As a seamstress of such hip and outrageous clothes as jackets made from
American flags, Trina Robbins was "the ideal hippie chick." Yet she found she
had to stop designing clothing, a traditionally feminine occupation, in order to get respect as a cartoonist. But when she entered the field, she got a rude awakening.

"I found myself in a field that was all guys and me," Robbins says, "and I
discovered I wasn't welcome. As long as I made clothes everything was cool,
but when I tried to do what they the men were doing, suddenly I was persona non
grata."

Robbins was shut out of a major cartoon art show in New York, and
couldn't penetrate the underground cartoonists' network.

"They'd call each other up and say, 'I'm doing a comic, do you want to be
in it?' But they wouldn't call me. At parties, they'd still introduce me as
a seamstress. I finally had to stop making clothes, so I could insist they
call me a cartoonist."

Robbins retaliated by publishing the first all-women's comic book, "It Ain't
Me, Babe," then helping to found the Wimmen's Comix Collective.

Adler, too, was determined to emphasize her intellectual and political roles
instead of her sex, becoming "a left-wing nun in the Summer of Love." Today, she
believes that the women's liberation movement was not a part of, but rather
a reaction to, the radical politics of the '60s.

"A lot of the women's movement came specifically from how women were
treated in Students for a Democratic Society," she insists.

As a reporter for the Boston Globe and a freelance journalist covering
counterculture for magazines such as Harper's, Sara Davidson says she
saw herself as "a spy between the lines." Now an author and television
producer in Santa Monica, Davidson agrees that "there was tremendous
hostility to women in the movement. [At political rallies], if a woman got
up to the microphone, people would yell, 'Take her off the stage and fuck
her.'"

Davidson's 1977 book, "Loose Change," was reissued by University of
California Press this year. It's a personal chronicle of the impact of the
anti-war movement and the counterculture on Davidson and two of her friends
who arrived at UC-Berkeley in 1960.

"The notion of women's freedom was the last frontier," Davidson says. "It
was resisted from top to bottom in society, by the straight world and just
as vigorously and adamantly by the counterculture."

She believes, however, that it was the idealism and utopian goals of the
counterculture that allowed the women's movement to flower.

"It was out of that spirit," she says, "that women began looking at their
own lives. The ideal was a society where every human being would have
value, worth and equality, where every human being would have a voice. So
it was a natural outgrowth of that to ask, 'Well, what about women?'"

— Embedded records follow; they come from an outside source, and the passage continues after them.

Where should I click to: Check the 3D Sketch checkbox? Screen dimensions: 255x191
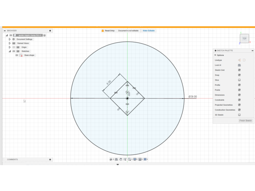click(x=239, y=115)
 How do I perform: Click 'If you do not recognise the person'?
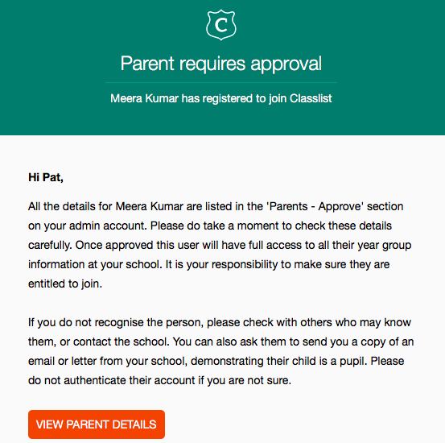coord(116,322)
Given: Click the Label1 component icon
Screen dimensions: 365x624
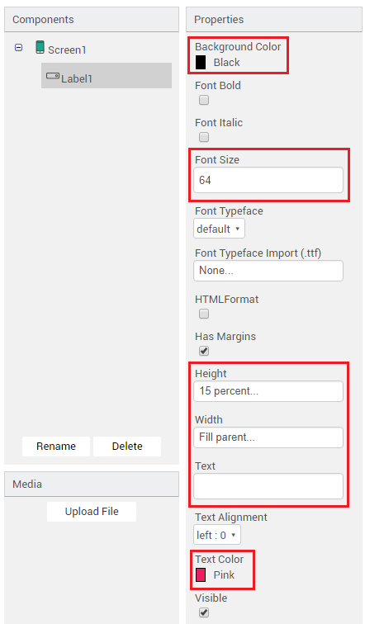Looking at the screenshot, I should 53,75.
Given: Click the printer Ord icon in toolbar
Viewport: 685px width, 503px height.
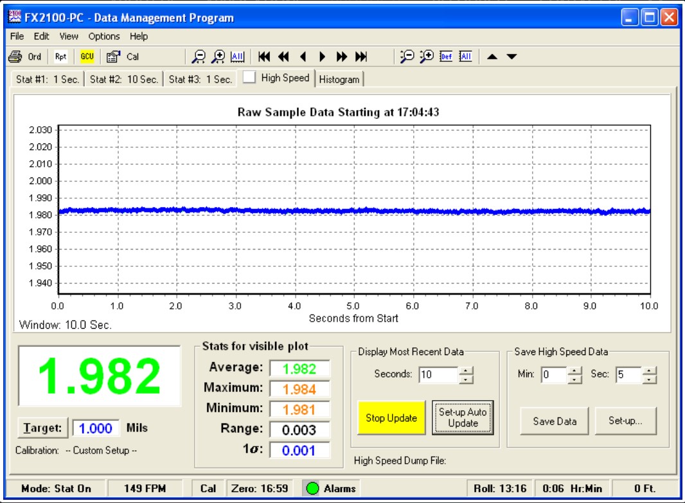Looking at the screenshot, I should point(15,57).
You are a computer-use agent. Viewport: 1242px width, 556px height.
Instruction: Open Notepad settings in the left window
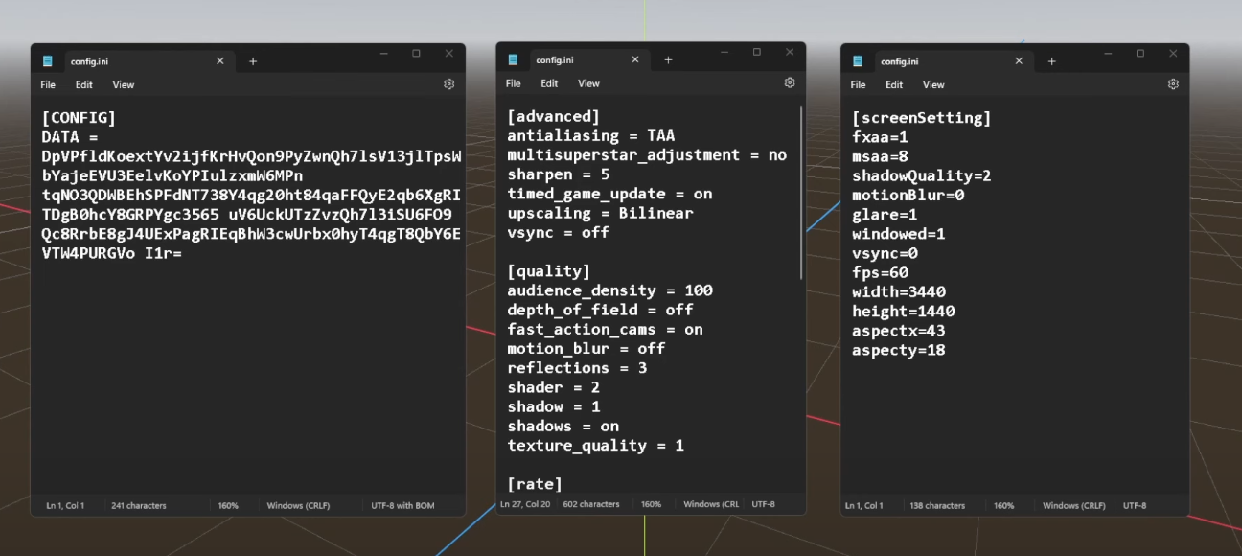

Despite the fight, none of these women has the least regret for their
participation in the counterculture.

"It wasn't that we didn't have a lot of fun," Davidson reminds us, "because
we did. There was a lot of dancing and playing and frolicking in the
woods -- they were wonderful, heady and giddy days. A good time was had by
most."


By Susan Kuchinskas

Susan Kuchinskas is senior reporter for Adweek IQ and a correspondent for Reuters Advertising and Marketing Desk.